- **Assignment**
Could you filter the records below down to the lines that include the word "menu"?

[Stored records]
......

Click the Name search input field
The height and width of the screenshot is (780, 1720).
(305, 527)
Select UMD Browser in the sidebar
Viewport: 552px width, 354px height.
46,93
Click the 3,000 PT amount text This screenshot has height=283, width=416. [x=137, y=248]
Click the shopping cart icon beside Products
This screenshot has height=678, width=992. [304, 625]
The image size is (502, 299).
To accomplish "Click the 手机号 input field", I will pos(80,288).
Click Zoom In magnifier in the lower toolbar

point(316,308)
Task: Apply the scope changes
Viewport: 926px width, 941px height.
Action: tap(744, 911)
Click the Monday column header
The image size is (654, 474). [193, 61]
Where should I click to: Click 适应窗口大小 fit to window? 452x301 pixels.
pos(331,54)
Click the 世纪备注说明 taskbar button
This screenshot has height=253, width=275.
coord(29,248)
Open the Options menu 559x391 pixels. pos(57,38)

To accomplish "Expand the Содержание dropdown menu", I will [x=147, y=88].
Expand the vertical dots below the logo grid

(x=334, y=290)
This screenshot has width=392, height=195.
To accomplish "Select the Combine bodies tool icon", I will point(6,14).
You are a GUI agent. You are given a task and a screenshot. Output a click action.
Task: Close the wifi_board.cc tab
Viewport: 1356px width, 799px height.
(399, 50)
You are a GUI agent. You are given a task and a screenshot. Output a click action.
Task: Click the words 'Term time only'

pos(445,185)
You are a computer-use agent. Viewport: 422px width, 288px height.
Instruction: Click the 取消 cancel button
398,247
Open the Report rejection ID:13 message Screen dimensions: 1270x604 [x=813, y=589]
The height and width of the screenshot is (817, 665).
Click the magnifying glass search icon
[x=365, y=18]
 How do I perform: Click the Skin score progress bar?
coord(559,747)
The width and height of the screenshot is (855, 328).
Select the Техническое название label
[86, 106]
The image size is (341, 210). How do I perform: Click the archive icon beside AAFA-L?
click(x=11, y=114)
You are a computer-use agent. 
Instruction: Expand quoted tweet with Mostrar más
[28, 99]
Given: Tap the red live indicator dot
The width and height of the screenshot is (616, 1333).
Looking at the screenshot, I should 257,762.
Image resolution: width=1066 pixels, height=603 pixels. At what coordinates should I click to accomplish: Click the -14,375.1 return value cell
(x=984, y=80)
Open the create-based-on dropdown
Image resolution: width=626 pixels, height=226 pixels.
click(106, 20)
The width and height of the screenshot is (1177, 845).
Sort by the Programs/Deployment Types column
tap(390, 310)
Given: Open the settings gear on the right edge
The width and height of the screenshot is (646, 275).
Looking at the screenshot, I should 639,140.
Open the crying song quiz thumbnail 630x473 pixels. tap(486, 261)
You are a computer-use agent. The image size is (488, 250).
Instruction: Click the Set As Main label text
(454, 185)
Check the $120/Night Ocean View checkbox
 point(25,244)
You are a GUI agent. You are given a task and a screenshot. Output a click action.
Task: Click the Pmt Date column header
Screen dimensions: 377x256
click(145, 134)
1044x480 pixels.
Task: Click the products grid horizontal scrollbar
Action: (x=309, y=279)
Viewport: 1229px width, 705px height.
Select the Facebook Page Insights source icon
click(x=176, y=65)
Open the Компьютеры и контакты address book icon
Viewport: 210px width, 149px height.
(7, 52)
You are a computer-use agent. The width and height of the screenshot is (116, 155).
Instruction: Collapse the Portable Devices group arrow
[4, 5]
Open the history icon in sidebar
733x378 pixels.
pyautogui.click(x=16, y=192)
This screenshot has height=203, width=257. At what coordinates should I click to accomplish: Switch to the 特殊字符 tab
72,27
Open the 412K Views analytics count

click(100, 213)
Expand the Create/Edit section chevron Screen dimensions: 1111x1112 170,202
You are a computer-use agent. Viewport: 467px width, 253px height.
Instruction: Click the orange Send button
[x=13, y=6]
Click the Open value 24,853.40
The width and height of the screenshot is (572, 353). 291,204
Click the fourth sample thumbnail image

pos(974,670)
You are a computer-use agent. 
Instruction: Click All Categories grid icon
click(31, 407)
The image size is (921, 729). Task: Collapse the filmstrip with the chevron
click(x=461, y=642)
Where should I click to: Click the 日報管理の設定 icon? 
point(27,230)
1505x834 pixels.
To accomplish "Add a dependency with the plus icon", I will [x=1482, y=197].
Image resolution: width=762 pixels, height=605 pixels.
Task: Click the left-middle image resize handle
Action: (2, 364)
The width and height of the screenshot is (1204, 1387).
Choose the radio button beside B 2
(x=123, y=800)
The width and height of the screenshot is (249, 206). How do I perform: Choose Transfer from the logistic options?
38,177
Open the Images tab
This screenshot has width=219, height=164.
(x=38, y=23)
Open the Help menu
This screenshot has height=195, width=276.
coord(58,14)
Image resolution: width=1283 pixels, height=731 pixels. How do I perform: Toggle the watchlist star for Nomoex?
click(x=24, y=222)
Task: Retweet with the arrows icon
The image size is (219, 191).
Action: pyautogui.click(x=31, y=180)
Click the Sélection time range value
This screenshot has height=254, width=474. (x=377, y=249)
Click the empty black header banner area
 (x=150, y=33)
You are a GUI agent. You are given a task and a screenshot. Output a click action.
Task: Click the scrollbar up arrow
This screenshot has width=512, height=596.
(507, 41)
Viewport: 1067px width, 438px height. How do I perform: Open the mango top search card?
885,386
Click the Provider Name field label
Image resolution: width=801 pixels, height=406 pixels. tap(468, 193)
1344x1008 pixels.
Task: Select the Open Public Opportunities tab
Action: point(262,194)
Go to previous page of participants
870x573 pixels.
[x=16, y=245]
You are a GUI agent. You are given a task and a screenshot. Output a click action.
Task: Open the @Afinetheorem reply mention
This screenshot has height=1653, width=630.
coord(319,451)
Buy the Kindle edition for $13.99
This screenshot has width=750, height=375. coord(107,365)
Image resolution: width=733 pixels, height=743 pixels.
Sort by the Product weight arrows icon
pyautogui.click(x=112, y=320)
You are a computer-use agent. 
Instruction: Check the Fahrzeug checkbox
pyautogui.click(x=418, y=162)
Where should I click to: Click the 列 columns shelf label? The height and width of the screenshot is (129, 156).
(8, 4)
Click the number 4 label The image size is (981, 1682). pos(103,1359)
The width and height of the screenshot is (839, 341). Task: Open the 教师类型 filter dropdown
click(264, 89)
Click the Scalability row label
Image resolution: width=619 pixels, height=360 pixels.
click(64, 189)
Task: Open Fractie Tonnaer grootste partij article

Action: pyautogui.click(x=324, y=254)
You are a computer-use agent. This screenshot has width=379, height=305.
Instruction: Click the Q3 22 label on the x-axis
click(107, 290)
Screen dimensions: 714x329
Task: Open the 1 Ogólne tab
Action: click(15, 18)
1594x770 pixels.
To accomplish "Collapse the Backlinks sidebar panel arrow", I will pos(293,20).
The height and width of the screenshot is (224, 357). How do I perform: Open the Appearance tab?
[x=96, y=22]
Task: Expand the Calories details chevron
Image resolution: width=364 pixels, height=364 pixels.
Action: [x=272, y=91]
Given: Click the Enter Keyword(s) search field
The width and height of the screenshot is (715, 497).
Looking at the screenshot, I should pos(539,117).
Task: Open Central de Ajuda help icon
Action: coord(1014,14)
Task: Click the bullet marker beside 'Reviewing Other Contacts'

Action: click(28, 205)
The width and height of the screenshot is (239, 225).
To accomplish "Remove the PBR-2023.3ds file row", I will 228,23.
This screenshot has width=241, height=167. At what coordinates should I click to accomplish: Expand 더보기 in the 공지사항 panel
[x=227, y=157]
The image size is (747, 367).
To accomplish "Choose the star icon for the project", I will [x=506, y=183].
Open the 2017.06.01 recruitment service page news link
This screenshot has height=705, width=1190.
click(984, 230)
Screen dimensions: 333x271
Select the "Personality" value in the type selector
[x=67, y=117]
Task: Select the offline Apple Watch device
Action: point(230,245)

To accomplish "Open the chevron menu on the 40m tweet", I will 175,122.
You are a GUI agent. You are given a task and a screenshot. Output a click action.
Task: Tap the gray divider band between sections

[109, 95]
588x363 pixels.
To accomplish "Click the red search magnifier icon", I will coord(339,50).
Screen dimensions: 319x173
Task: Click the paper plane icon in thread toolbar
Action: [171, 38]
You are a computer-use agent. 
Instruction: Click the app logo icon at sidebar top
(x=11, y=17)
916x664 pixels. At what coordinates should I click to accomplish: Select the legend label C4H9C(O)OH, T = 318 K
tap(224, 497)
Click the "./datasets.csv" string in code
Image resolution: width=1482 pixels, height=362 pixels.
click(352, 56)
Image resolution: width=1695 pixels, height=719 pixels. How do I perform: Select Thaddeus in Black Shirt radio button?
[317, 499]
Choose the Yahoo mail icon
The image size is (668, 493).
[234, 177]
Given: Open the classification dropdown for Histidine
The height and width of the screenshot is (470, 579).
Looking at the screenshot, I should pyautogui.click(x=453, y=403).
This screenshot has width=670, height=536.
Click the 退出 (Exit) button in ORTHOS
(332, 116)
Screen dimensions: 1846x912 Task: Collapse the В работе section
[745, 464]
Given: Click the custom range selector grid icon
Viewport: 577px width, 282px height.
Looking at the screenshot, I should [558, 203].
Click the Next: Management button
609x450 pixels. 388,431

......

- **Output for this exercise**
Open the Options menu 559x391 pixels. pos(57,38)
To accomplish "Expand the Содержание dropdown menu", I will [x=147, y=88].
Open the Help menu
To accomplish "Open the chevron menu on the 40m tweet", I will 175,122.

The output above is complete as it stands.